[Your assignment] What you return should be exactly the lines from the one containing "The height and width of the screenshot is (196, 164)." down to the final line of the listing, with nothing else.

[Task inputs]
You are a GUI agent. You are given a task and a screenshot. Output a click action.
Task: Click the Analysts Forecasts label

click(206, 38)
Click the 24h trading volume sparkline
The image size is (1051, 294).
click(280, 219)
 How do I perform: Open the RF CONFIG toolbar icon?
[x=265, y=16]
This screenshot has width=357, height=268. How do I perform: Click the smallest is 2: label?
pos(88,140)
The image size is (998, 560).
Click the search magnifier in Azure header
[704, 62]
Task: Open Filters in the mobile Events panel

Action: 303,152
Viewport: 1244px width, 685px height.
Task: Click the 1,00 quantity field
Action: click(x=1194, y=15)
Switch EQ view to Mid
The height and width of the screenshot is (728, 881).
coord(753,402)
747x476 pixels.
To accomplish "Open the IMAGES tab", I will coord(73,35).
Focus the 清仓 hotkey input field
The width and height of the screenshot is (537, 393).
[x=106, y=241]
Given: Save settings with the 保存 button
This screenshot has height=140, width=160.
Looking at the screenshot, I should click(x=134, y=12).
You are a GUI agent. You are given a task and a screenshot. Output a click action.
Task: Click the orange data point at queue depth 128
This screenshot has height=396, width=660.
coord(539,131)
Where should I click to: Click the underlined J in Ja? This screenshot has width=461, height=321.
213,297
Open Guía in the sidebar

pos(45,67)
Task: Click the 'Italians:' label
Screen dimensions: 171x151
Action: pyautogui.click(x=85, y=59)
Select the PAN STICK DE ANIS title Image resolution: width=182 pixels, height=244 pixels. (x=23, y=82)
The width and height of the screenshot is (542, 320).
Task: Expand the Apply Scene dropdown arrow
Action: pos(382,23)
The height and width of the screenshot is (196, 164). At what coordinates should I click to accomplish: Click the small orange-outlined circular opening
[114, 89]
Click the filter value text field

[Result below]
The height and width of the screenshot is (196, 164). At what coordinates should I click to accomplish: Click the small orange-outlined circular opening
[114, 89]
Click the filter value text field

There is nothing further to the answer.